Goal of the exercise: Can you reproduce every line of the data below word for word, with nothing changed?

Entries provided:
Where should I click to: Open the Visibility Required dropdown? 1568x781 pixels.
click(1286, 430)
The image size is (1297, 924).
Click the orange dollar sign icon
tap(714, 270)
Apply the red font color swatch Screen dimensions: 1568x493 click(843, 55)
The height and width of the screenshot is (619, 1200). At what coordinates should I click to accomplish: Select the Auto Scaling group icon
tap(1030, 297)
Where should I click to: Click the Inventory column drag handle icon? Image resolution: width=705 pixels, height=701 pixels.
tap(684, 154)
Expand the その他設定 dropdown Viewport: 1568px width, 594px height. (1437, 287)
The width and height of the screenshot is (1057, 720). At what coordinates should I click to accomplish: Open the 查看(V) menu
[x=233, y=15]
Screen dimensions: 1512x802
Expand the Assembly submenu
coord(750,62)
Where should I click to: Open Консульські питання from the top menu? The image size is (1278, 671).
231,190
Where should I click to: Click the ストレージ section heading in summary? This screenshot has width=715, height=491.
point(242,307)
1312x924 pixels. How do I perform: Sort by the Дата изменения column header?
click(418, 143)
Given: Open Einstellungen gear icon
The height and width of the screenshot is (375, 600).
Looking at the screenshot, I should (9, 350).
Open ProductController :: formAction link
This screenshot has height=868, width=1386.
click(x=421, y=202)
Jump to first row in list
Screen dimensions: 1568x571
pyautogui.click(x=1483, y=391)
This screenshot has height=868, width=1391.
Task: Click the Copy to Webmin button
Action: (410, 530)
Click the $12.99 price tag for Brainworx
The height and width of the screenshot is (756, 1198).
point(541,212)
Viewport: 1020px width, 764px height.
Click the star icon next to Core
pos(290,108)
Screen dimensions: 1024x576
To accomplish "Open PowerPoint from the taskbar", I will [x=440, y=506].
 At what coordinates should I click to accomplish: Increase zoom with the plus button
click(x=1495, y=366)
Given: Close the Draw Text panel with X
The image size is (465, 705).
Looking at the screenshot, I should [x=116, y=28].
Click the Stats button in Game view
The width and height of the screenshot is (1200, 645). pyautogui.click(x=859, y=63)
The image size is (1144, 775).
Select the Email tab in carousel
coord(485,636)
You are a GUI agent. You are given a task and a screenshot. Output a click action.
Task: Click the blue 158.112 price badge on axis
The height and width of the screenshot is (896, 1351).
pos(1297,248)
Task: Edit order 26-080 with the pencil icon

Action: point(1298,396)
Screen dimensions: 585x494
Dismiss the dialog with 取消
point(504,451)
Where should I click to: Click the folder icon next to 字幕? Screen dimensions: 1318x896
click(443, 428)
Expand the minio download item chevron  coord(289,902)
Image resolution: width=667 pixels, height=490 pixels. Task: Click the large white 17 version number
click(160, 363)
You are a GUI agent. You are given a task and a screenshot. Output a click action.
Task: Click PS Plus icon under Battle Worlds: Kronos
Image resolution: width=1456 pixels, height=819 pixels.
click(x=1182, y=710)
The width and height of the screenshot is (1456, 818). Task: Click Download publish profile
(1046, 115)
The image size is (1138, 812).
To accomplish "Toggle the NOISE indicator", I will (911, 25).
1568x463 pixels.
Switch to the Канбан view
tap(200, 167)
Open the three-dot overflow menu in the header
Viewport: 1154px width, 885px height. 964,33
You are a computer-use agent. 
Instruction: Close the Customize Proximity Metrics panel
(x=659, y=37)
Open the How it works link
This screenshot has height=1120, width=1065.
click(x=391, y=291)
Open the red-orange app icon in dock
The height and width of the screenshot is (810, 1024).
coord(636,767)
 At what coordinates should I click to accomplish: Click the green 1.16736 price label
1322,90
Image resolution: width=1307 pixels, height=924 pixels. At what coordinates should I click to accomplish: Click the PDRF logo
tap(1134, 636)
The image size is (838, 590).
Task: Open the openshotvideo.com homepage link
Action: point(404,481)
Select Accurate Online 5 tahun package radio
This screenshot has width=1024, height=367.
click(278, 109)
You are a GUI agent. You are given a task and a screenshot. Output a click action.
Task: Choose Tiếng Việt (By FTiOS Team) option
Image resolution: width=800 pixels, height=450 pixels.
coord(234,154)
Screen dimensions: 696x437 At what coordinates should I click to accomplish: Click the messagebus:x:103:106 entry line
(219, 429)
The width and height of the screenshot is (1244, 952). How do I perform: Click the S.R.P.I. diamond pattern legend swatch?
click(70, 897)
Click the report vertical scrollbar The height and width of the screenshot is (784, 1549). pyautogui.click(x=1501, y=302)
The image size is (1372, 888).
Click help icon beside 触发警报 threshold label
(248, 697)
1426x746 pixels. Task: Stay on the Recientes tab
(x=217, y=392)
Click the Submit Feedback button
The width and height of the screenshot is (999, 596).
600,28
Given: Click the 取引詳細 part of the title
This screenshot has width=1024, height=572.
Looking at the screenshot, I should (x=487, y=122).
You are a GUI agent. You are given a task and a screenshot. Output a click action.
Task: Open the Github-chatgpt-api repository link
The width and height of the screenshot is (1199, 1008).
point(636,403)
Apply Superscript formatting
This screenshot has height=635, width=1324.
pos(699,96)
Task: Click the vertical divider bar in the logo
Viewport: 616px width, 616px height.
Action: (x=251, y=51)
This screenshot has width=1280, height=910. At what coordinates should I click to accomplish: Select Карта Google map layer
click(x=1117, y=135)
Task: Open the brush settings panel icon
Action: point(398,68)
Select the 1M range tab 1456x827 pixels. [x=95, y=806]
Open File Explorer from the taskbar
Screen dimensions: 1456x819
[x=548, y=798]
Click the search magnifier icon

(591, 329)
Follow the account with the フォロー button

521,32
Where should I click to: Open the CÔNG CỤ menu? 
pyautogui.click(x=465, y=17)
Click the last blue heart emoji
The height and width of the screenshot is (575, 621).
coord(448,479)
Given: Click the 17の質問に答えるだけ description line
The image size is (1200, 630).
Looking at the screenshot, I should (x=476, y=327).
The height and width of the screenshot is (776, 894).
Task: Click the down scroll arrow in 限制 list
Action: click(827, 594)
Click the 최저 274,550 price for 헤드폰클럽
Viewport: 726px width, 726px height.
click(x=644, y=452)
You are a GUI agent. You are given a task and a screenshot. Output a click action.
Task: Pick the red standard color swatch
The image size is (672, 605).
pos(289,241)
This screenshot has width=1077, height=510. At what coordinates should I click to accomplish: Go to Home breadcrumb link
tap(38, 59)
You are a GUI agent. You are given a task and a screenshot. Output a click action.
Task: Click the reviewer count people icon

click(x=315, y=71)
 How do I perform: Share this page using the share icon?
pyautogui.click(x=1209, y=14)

Complete output:
Where should I click to: Open the Visibility Required dropdown? 1568x781 pixels.
click(1286, 430)
The image size is (1297, 924).
Click the orange dollar sign icon
tap(714, 270)
Apply the red font color swatch Screen dimensions: 1568x493 click(843, 55)
The height and width of the screenshot is (619, 1200). At what coordinates should I click to accomplish: Select the Auto Scaling group icon
tap(1030, 297)
Where should I click to: Click the Inventory column drag handle icon? Image resolution: width=705 pixels, height=701 pixels.
tap(684, 154)
Expand the その他設定 dropdown Viewport: 1568px width, 594px height. (1437, 287)
The width and height of the screenshot is (1057, 720). At what coordinates should I click to accomplish: Open the 查看(V) menu
[x=233, y=15]
Screen dimensions: 1512x802
Expand the Assembly submenu
coord(750,62)
Where should I click to: Open Консульські питання from the top menu? The image size is (1278, 671).
231,190
Where should I click to: Click the ストレージ section heading in summary? This screenshot has width=715, height=491.
point(242,307)
1312x924 pixels. How do I perform: Sort by the Дата изменения column header?
click(418, 143)
Given: Open Einstellungen gear icon
The height and width of the screenshot is (375, 600).
Looking at the screenshot, I should (9, 350).
Open ProductController :: formAction link
This screenshot has height=868, width=1386.
click(x=421, y=202)
Jump to first row in list
Screen dimensions: 1568x571
pyautogui.click(x=1483, y=391)
This screenshot has height=868, width=1391.
Task: Click the Copy to Webmin button
Action: (410, 530)
Click the $12.99 price tag for Brainworx
The height and width of the screenshot is (756, 1198).
point(541,212)
Viewport: 1020px width, 764px height.
Click the star icon next to Core
pos(290,108)
Screen dimensions: 1024x576
To accomplish "Open PowerPoint from the taskbar", I will [x=440, y=506].
 At what coordinates should I click to accomplish: Increase zoom with the plus button
click(x=1495, y=366)
Given: Close the Draw Text panel with X
The image size is (465, 705).
Looking at the screenshot, I should [x=116, y=28].
Click the Stats button in Game view
The width and height of the screenshot is (1200, 645). pyautogui.click(x=859, y=63)
The image size is (1144, 775).
Select the Email tab in carousel
coord(485,636)
You are a GUI agent. You are given a task and a screenshot. Output a click action.
Task: Click the blue 158.112 price badge on axis
The height and width of the screenshot is (896, 1351).
pos(1297,248)
Task: Edit order 26-080 with the pencil icon

Action: point(1298,396)
Screen dimensions: 585x494
Dismiss the dialog with 取消
point(504,451)
Where should I click to: Click the folder icon next to 字幕? Screen dimensions: 1318x896
click(443, 428)
Expand the minio download item chevron  coord(289,902)
Image resolution: width=667 pixels, height=490 pixels. Task: Click the large white 17 version number
click(160, 363)
You are a GUI agent. You are given a task and a screenshot. Output a click action.
Task: Click PS Plus icon under Battle Worlds: Kronos
Image resolution: width=1456 pixels, height=819 pixels.
click(x=1182, y=710)
The width and height of the screenshot is (1456, 818). Task: Click Download publish profile
(1046, 115)
The image size is (1138, 812).
To accomplish "Toggle the NOISE indicator", I will (911, 25).
1568x463 pixels.
Switch to the Канбан view
tap(200, 167)
Open the three-dot overflow menu in the header
Viewport: 1154px width, 885px height. 964,33
You are a computer-use agent. 
Instruction: Close the Customize Proximity Metrics panel
(x=659, y=37)
Open the How it works link
This screenshot has height=1120, width=1065.
click(x=391, y=291)
Open the red-orange app icon in dock
The height and width of the screenshot is (810, 1024).
coord(636,767)
 At what coordinates should I click to accomplish: Click the green 1.16736 price label
1322,90
Image resolution: width=1307 pixels, height=924 pixels. At what coordinates should I click to accomplish: Click the PDRF logo
tap(1134, 636)
The image size is (838, 590).
Task: Open the openshotvideo.com homepage link
Action: point(404,481)
Select Accurate Online 5 tahun package radio
This screenshot has width=1024, height=367.
click(278, 109)
You are a GUI agent. You are given a task and a screenshot. Output a click action.
Task: Choose Tiếng Việt (By FTiOS Team) option
Image resolution: width=800 pixels, height=450 pixels.
coord(234,154)
Screen dimensions: 696x437 At what coordinates should I click to accomplish: Click the messagebus:x:103:106 entry line
(219, 429)
The width and height of the screenshot is (1244, 952). How do I perform: Click the S.R.P.I. diamond pattern legend swatch?
click(70, 897)
Click the report vertical scrollbar The height and width of the screenshot is (784, 1549). pyautogui.click(x=1501, y=302)
The image size is (1372, 888).
Click help icon beside 触发警报 threshold label
(248, 697)
1426x746 pixels. Task: Stay on the Recientes tab
(x=217, y=392)
Click the Submit Feedback button
The width and height of the screenshot is (999, 596).
600,28
Given: Click the 取引詳細 part of the title
This screenshot has width=1024, height=572.
Looking at the screenshot, I should (x=487, y=122).
You are a GUI agent. You are given a task and a screenshot. Output a click action.
Task: Open the Github-chatgpt-api repository link
The width and height of the screenshot is (1199, 1008).
point(636,403)
Apply Superscript formatting
This screenshot has height=635, width=1324.
pos(699,96)
Task: Click the vertical divider bar in the logo
Viewport: 616px width, 616px height.
Action: (x=251, y=51)
This screenshot has width=1280, height=910. At what coordinates should I click to accomplish: Select Карта Google map layer
click(x=1117, y=135)
Task: Open the brush settings panel icon
Action: point(398,68)
Select the 1M range tab 1456x827 pixels. [x=95, y=806]
Open File Explorer from the taskbar
Screen dimensions: 1456x819
[x=548, y=798]
Click the search magnifier icon

(591, 329)
Follow the account with the フォロー button

521,32
Where should I click to: Open the CÔNG CỤ menu? 
pyautogui.click(x=465, y=17)
Click the last blue heart emoji
The height and width of the screenshot is (575, 621).
coord(448,479)
Given: Click the 17の質問に答えるだけ description line
The image size is (1200, 630).
Looking at the screenshot, I should (x=476, y=327).
The height and width of the screenshot is (776, 894).
Task: Click the down scroll arrow in 限制 list
Action: click(827, 594)
Click the 최저 274,550 price for 헤드폰클럽
Viewport: 726px width, 726px height.
click(x=644, y=452)
You are a GUI agent. You are given a task and a screenshot. Output a click action.
Task: Pick the red standard color swatch
The image size is (672, 605).
pos(289,241)
This screenshot has width=1077, height=510. At what coordinates should I click to accomplish: Go to Home breadcrumb link
tap(38, 59)
You are a GUI agent. You are given a task and a screenshot. Output a click action.
Task: Click the reviewer count people icon

click(x=315, y=71)
 How do I perform: Share this page using the share icon?
pyautogui.click(x=1209, y=14)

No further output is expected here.